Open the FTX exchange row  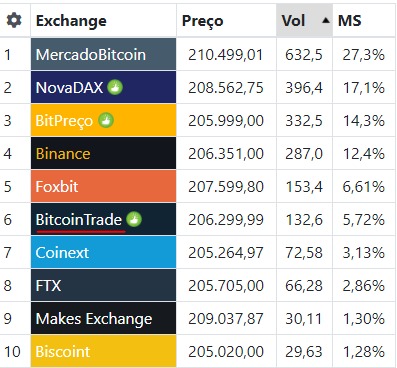click(x=103, y=285)
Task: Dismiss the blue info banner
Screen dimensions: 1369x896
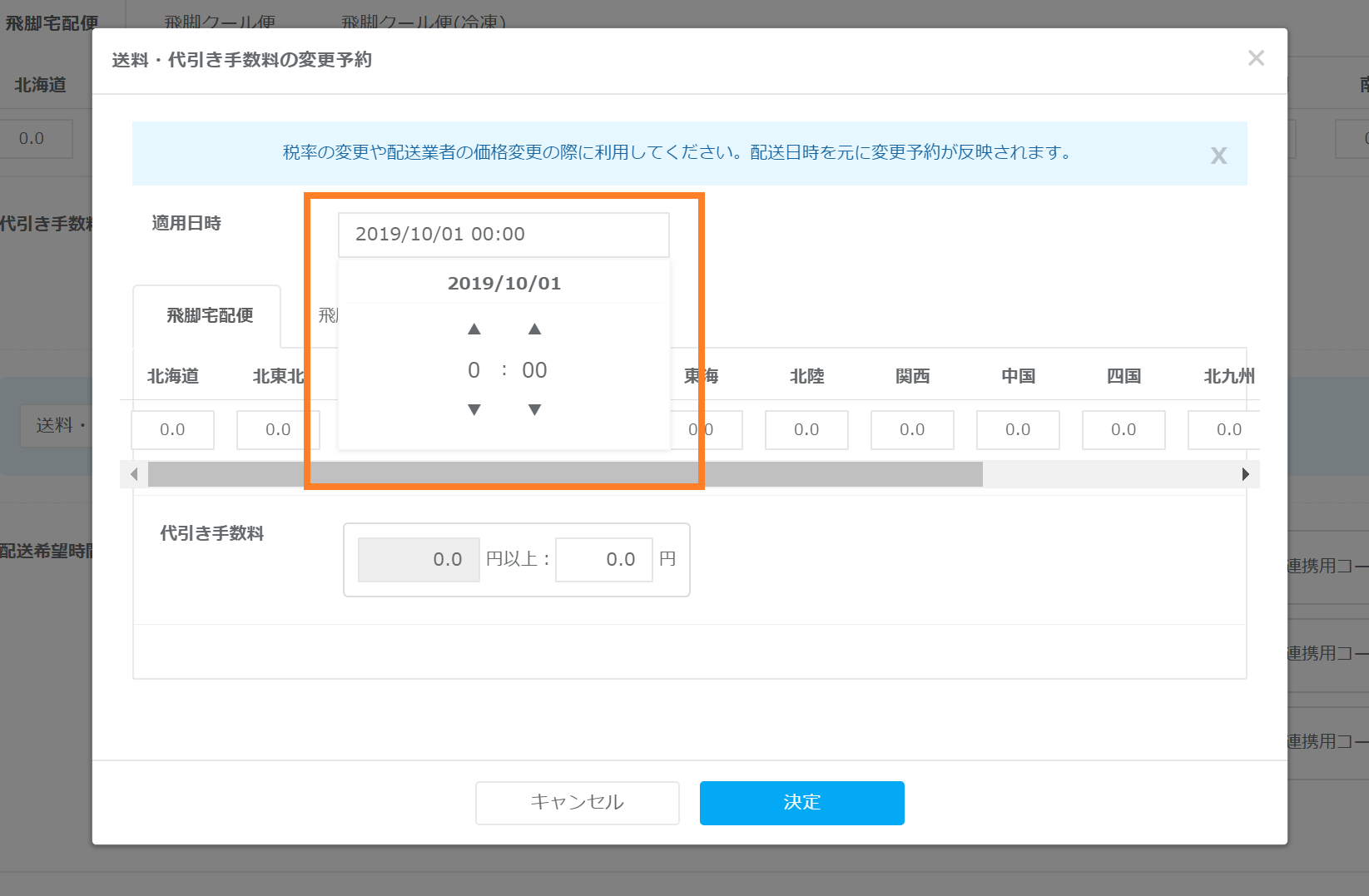Action: pos(1218,156)
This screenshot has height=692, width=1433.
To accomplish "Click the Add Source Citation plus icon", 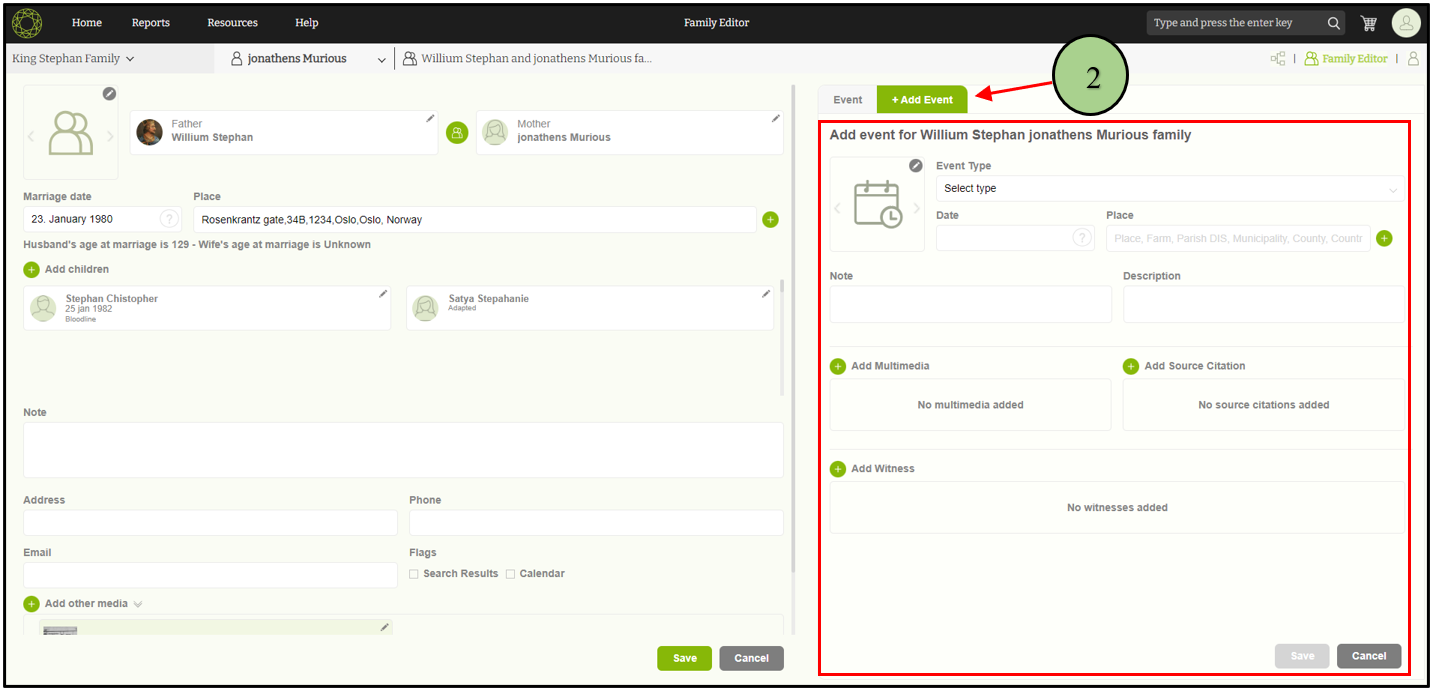I will coord(1131,366).
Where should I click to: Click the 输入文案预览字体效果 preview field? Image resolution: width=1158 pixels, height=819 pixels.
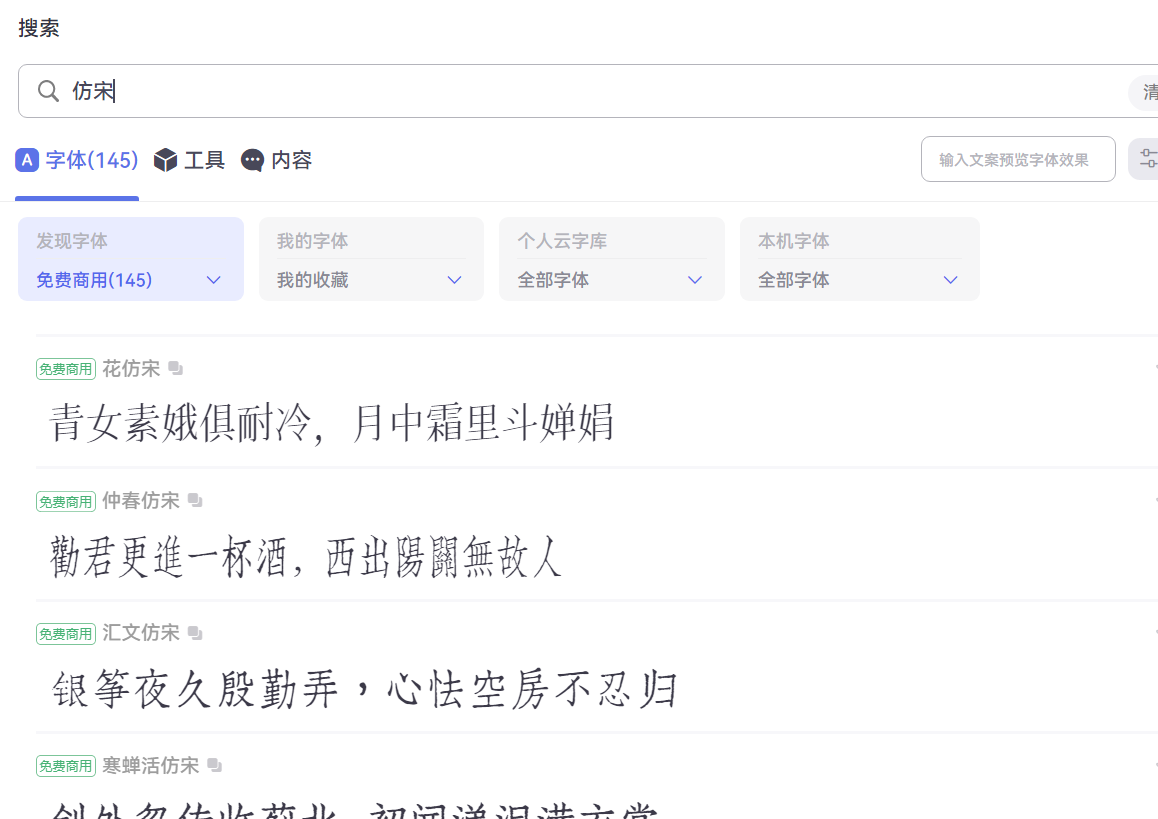(1017, 159)
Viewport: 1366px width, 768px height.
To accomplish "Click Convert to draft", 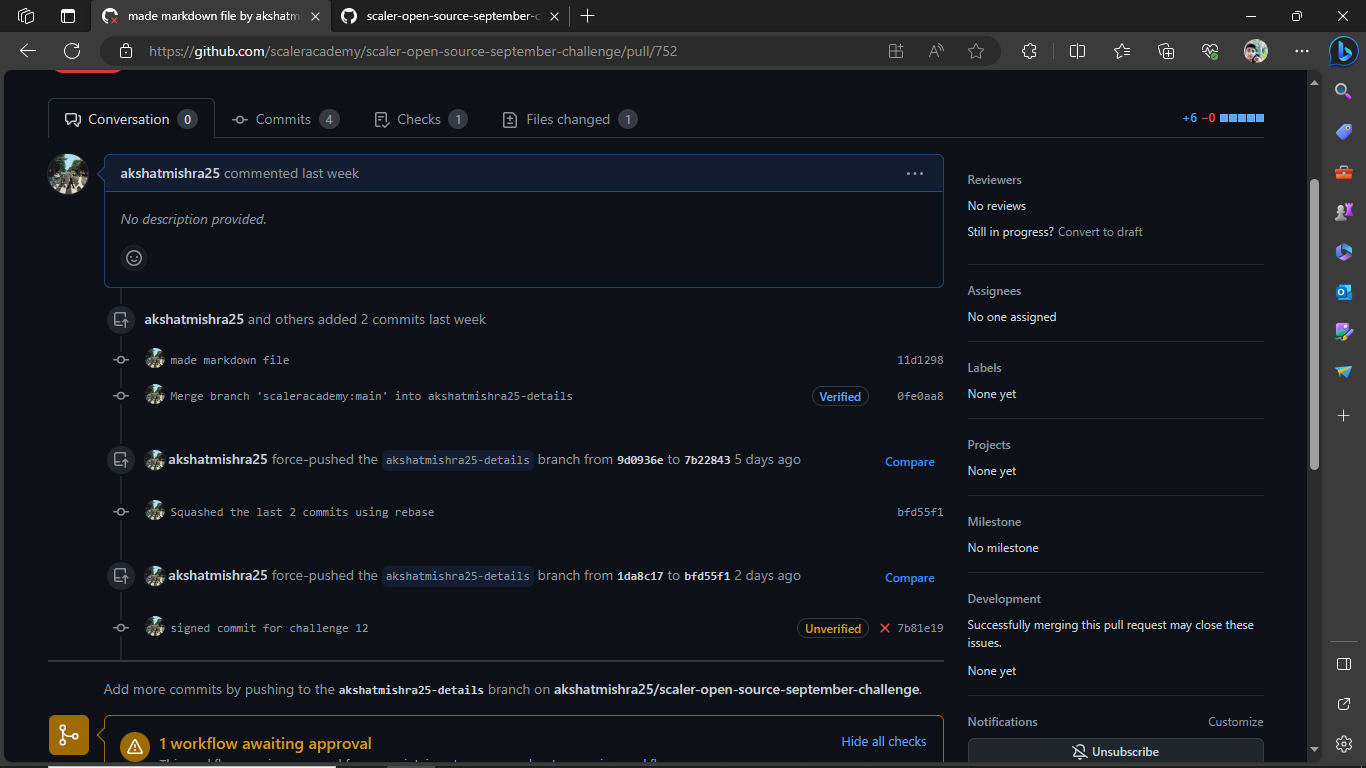I will tap(1099, 231).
□ □ □
## O QUE FAZER
Extraia do material acima todas as linhas que contêm a palavra "height" e copie cada uma delas por inteiro.

## RESPOSTA
This screenshot has height=692, width=1433.
Where should I click to: Click the 输入文案预览字体效果 preview field? Image resolution: width=1158 pixels, height=819 pixels.
Viewport: 1366px width, 768px height.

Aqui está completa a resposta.